> _CONSIGNE 1_: Mettez à jour les enregistrements, depuis le début jusqu'à la ligne contenant "Action: [80, 178]" incluse, en remplaçant "Facebook" par "Instagram" sans rien modifier d'autre. Laissez les images hors de votre réponse.

Emmanuel Macron a convoqué en urgence une réunion mardi à l'Élysée avant le vote attendu au Sénat et à l'Assemblée sur le projet de loi immigration, alors que la crise est déclarée au sein du gouvernement et de la majorité, très embarrassée par le soutien apporté au texte par le Rassemblement national.
Le chef de l'État "fait un point de situation avec la Première ministre, les présidents de groupe et les chefs de partis de la majorité", a-t-on appris auprès de l'Élysée.
Le Sénat doit se prononcer à 19H00, l'Assemblée à 21H30. Au Palais-Bourbon, une motion de rejet a déjà été annoncée par le patron du PCF, Fabien Roussel.
La majorité risque une fracture inédite depuis l'accession au pouvoir d'Emmanuel Macron. Selon une source ministérielle, trois membres du gouvernement, Aurélien Rousseau (Santé), Sylvie Retailleau (Enseignement supérieur), et Patrice Vergriete (Logement) "sont allés voir Élisabeth Borne (mardi) et ont mis leur démission dans la balance".
Ils doivent se réunir dans la soirée avec d'autres membres du gouvernement également réfractaires au texte, Rima Abdul Malak (Culture) et Roland Lescure (Industrie), tous figures de la branche gauche de la macronie, selon des sources concordantes.

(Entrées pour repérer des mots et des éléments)
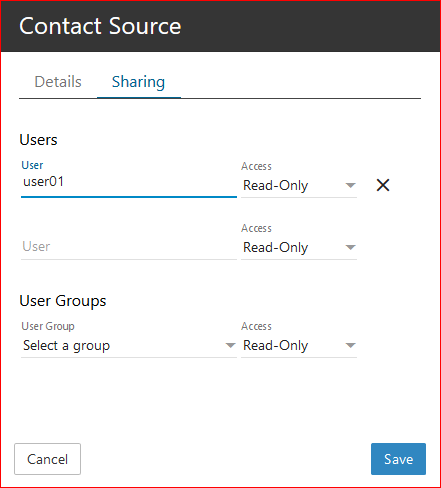Click the Contact Source dialog title
The width and height of the screenshot is (441, 488).
(100, 26)
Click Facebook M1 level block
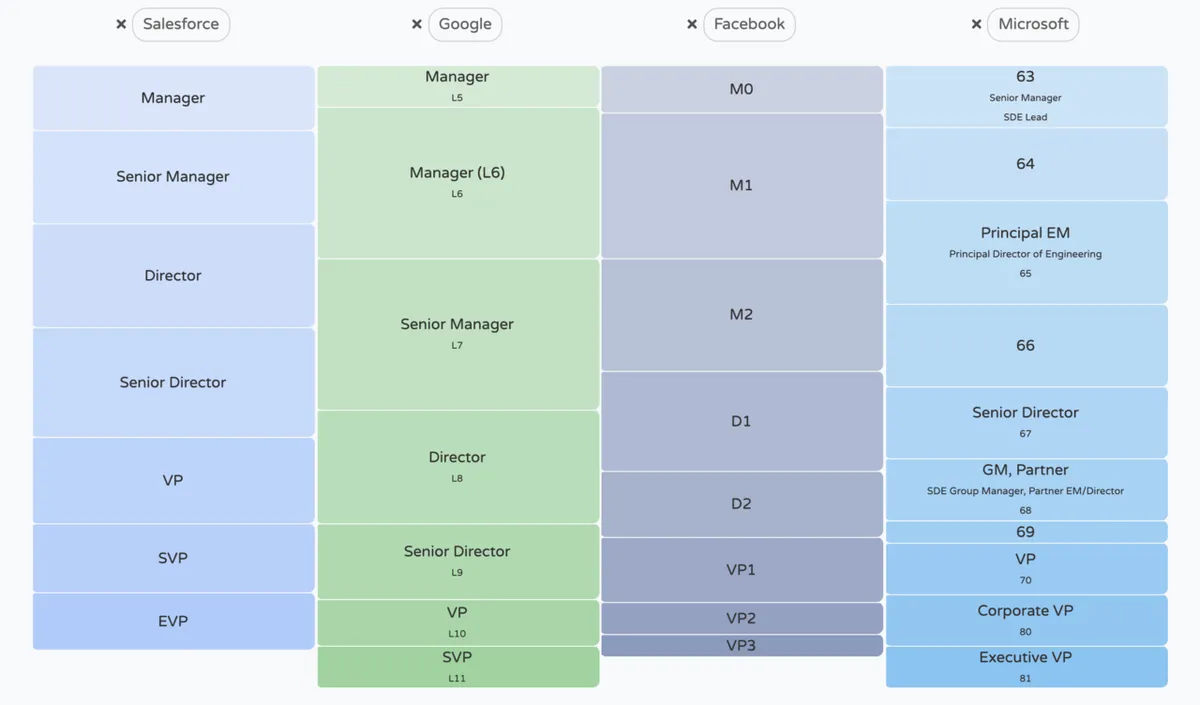This screenshot has width=1200, height=705. (741, 186)
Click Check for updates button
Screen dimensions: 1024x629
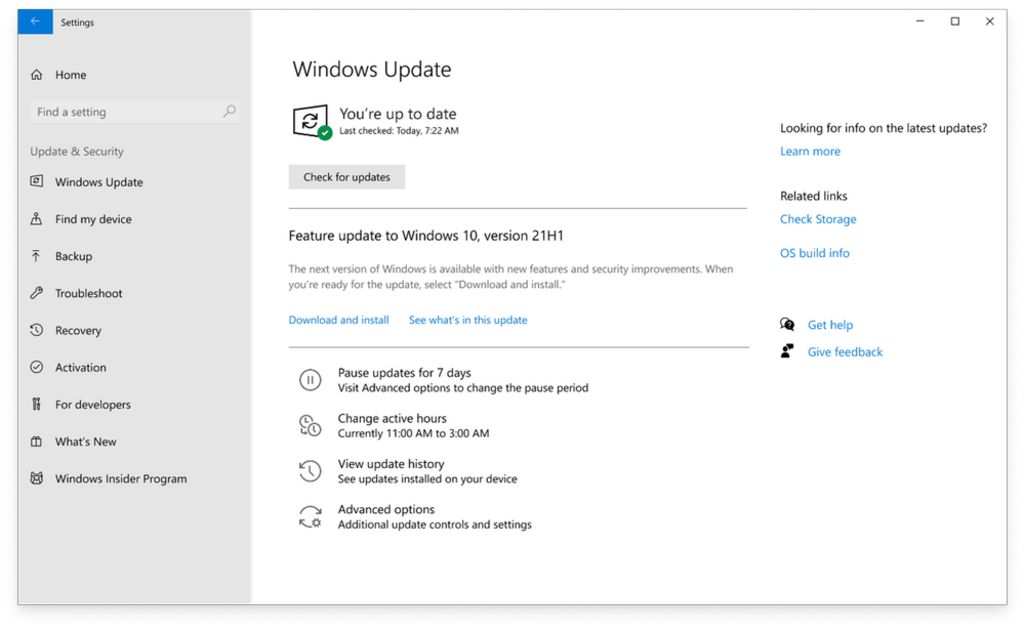(347, 177)
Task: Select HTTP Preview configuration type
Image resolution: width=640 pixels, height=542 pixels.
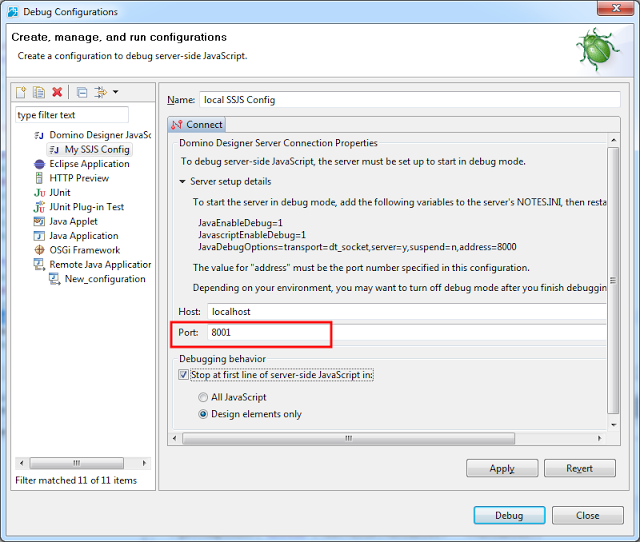Action: [80, 178]
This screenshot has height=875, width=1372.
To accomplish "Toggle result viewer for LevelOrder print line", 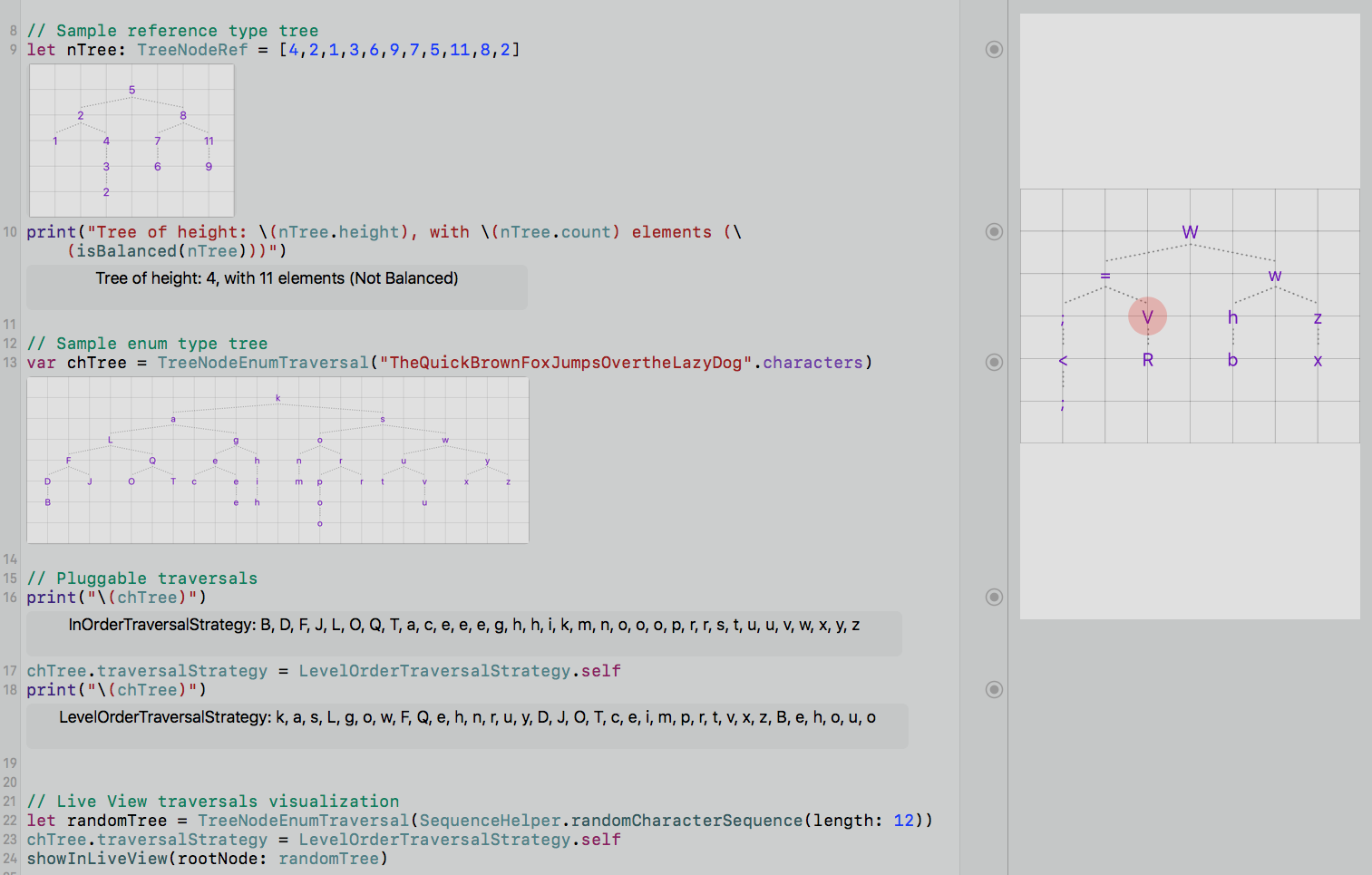I will pos(994,689).
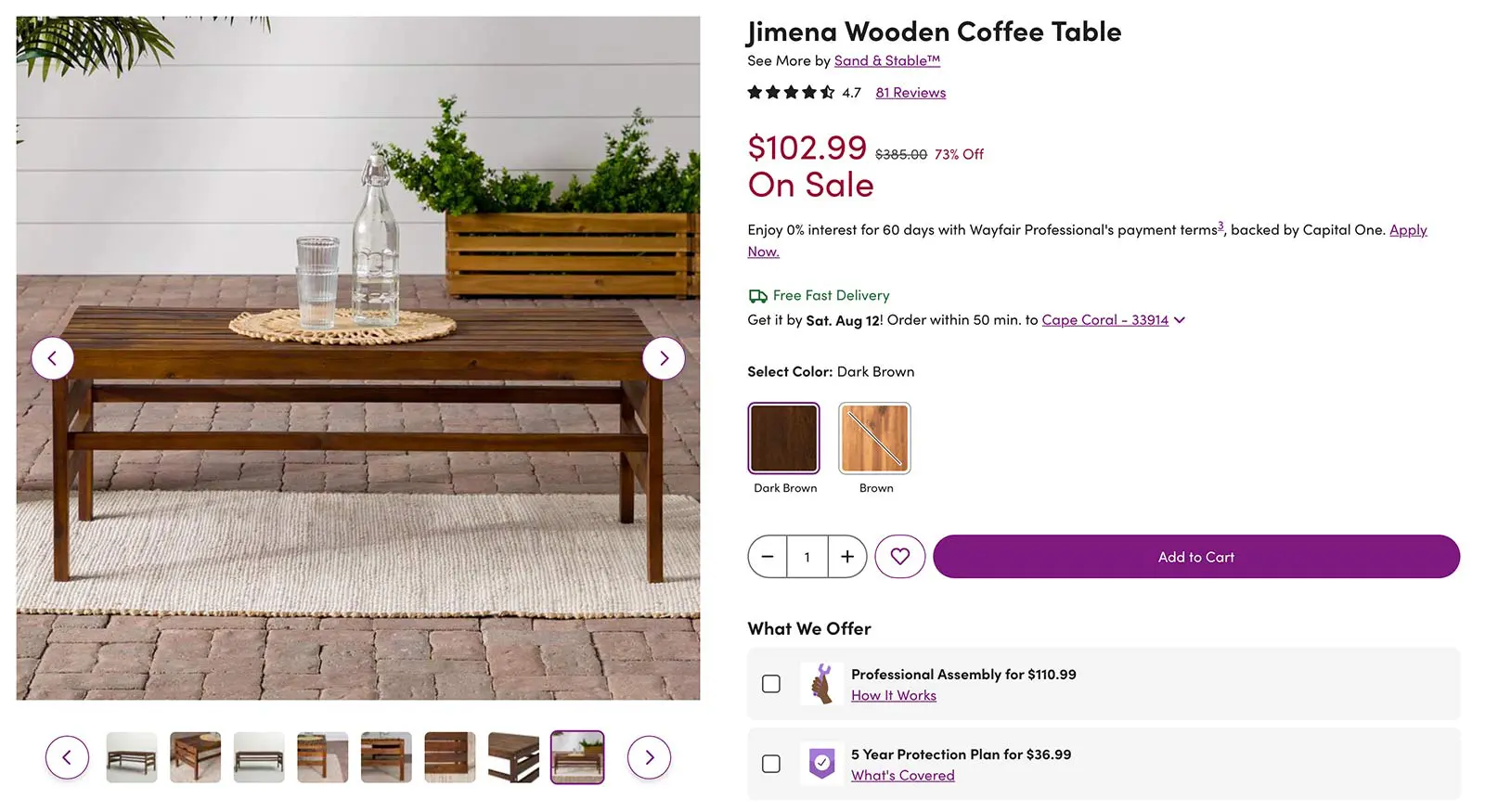The width and height of the screenshot is (1485, 812).
Task: Expand the Cape Coral delivery location dropdown
Action: (1179, 320)
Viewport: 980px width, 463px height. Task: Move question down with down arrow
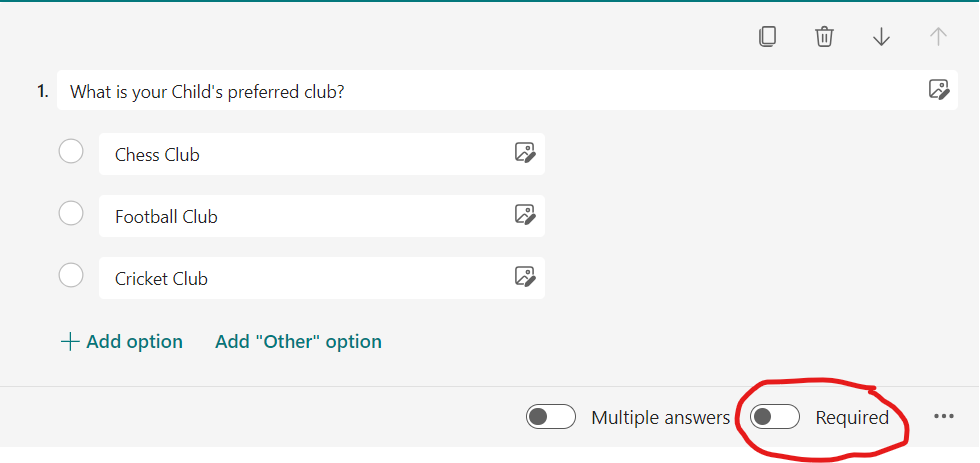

> _CONSIGNE 2_: Dressez la liste de tous les portefeuilles ministériels indiqués entre parenthèses dans l'article sur le projet de loi immigration.

> _RÉPONSE ATTENDUE 1_:
Click the Contact Source dialog title
The width and height of the screenshot is (441, 488).
(100, 26)
Click Instagram M1 level block
This screenshot has width=1200, height=705. (741, 186)
Click Check for updates button
Screen dimensions: 1024x629
(347, 177)
Task: Select HTTP Preview configuration type
Image resolution: width=640 pixels, height=542 pixels.
Action: [80, 178]

> _RÉPONSE ATTENDUE 2_:
- Santé
- Enseignement supérieur
- Logement
- Culture
- Industrie